Table of Contents
ISRN Machine Vision
Volume 2013 (2013), Article ID 579126, 10 pages
http://dx.doi.org/10.1155/2013/579126
Research Article

Visible and Infrared Face Identification via Sparse Representation

1LITIS EA 4108-QuantIF Team, University of Rouen, 22 Boulevard Gambetta, 76183 Rouen Cedex, France
2GREYC UMR CNRS 6072 ENSICAEN-Image Team, University of Caen Basse-Normandie, 6 Boulevard Maréchal Juin, 14050 Caen, France

Received 4 April 2013; Accepted 27 April 2013

Academic Editors: O. Ghita, D. Hernandez, Z. Hou, M. La Cascia, and J. M. Tavares

Copyright © 2013 Pierre Buyssens and Marinette Revenu.
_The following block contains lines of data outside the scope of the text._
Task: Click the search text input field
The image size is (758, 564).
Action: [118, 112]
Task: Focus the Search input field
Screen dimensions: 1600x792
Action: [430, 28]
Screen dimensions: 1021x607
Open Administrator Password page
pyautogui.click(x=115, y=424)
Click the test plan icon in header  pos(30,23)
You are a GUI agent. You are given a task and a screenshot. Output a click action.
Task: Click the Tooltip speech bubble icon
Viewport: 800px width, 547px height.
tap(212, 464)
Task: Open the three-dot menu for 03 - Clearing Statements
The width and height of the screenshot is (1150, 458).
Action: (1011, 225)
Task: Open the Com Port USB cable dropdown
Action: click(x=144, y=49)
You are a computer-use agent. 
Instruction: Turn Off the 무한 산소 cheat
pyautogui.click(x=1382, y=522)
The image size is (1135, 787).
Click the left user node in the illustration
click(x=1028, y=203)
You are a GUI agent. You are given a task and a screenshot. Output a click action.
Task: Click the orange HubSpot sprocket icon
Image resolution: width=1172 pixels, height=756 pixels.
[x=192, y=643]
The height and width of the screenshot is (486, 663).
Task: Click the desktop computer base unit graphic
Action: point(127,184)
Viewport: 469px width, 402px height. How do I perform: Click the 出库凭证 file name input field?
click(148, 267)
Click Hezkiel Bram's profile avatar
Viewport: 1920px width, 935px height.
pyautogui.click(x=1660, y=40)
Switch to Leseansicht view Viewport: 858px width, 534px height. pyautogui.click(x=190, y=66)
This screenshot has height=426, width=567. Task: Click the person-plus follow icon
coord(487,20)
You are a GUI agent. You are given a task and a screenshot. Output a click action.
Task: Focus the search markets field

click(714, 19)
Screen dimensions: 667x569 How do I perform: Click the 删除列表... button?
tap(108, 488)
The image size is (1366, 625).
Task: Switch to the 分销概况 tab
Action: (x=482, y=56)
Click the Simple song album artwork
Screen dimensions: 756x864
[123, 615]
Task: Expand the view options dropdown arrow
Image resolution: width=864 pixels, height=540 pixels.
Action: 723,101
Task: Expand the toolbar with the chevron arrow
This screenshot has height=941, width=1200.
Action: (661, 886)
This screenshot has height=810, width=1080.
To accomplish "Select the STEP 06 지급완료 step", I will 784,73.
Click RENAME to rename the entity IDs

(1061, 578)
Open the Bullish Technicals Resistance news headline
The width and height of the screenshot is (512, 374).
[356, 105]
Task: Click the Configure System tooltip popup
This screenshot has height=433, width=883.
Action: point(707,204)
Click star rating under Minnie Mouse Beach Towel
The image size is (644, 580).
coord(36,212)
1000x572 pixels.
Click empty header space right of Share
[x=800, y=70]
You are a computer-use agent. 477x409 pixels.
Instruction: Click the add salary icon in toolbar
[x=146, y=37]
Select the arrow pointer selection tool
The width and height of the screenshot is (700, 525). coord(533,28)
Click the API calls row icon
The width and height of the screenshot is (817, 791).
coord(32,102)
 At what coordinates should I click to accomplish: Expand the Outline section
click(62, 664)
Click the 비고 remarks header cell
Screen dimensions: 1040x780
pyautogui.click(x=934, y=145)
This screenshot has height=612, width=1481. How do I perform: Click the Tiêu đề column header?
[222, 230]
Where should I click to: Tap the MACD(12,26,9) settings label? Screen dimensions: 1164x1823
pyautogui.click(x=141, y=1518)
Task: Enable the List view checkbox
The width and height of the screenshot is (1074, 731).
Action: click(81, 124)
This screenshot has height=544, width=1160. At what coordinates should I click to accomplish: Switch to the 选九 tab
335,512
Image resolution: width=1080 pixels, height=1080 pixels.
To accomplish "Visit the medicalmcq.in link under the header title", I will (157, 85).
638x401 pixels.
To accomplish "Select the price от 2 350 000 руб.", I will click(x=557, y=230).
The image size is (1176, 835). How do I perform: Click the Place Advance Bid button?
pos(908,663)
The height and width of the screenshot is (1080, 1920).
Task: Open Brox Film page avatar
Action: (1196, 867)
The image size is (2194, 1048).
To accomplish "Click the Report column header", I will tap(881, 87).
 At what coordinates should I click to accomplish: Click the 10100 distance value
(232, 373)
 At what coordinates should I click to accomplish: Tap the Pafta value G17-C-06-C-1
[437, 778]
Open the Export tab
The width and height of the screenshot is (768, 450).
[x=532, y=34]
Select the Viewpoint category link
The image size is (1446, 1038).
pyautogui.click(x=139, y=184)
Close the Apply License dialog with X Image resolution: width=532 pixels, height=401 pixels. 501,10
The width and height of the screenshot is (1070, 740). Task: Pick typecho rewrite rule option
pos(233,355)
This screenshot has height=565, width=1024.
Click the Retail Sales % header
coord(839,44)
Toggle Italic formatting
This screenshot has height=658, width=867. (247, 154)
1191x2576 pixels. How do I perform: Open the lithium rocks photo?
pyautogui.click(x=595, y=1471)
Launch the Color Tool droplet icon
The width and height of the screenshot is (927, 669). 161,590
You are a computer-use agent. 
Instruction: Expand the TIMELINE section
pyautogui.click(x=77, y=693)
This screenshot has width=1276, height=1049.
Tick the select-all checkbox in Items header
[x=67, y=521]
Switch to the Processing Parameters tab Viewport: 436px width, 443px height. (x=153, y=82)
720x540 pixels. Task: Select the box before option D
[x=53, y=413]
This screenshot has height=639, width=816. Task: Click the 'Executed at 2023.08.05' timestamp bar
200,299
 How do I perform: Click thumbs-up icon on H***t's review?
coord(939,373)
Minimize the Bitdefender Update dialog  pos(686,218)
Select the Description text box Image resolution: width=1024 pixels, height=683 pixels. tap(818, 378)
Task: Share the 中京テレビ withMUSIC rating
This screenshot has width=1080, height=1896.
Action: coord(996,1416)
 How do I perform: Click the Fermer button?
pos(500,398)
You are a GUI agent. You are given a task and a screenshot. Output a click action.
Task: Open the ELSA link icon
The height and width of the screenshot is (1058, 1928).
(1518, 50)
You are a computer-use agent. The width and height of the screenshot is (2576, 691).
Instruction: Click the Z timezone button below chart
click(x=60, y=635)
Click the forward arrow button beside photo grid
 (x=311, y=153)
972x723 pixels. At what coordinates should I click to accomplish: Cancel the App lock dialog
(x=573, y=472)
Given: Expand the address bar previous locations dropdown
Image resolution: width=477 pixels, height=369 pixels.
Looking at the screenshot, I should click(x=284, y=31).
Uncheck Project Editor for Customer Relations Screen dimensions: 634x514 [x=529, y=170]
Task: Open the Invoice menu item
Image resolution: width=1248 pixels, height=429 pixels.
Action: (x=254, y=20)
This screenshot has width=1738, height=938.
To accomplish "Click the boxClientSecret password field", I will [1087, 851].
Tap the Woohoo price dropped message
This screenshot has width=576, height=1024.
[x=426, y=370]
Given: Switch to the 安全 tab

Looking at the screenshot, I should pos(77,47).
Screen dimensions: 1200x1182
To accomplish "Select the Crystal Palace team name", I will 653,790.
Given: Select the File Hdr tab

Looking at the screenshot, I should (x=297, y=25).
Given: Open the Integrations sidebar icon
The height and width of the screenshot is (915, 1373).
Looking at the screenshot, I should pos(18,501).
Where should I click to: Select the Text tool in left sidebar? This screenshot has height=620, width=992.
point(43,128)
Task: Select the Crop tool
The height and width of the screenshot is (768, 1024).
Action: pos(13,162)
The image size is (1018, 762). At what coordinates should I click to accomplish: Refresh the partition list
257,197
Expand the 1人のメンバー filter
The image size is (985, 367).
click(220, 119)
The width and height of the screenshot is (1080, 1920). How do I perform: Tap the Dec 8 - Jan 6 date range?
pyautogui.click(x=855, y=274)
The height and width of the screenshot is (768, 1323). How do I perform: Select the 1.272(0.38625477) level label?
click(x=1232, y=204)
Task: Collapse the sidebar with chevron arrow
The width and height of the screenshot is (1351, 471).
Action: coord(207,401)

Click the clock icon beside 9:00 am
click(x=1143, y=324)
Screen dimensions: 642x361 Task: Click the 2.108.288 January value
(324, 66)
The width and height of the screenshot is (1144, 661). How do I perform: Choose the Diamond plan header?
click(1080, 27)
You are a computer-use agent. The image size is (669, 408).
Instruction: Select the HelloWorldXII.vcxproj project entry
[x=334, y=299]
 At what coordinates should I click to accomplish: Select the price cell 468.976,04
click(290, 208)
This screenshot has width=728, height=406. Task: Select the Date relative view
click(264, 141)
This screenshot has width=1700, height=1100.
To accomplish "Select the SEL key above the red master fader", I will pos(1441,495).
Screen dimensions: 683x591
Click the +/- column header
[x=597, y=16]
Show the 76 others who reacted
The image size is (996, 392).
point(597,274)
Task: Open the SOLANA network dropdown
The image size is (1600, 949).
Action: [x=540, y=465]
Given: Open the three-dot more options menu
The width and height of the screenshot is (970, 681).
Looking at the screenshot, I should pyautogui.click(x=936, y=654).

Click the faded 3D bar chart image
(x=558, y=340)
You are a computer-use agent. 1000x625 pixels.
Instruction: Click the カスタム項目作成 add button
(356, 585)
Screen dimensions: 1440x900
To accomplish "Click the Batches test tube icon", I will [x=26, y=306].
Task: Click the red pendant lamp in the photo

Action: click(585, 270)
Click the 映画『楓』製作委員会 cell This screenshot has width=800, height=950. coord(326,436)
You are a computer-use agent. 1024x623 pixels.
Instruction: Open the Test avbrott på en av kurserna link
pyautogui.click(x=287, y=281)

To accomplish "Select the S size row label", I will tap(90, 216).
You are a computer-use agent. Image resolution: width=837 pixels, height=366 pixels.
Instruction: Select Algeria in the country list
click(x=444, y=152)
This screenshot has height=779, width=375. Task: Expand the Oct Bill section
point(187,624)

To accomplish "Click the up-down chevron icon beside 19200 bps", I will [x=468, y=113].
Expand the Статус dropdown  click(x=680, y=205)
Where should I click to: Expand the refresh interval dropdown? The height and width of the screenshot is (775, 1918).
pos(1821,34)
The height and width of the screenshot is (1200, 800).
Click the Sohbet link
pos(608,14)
This is an open access article distributed under the Creative Commons Attribution License, which permits unrestricted use, distribution, and reproduction in any medium, provided the original work is properly cited.

Abstract

We present a facial recognition technique based on facial sparse representation. A dictionary is learned from data, and patches extracted from a face are decomposed in a sparse manner onto this dictionary. We particularly focus on the design of dictionaries that play a crucial role in the final identification rates. Applied to various databases and modalities, we show that this approach gives interesting performances. We propose also a score fusion framework that allows quantifying the saliency classifiers outputs and merging them according to these saliencies.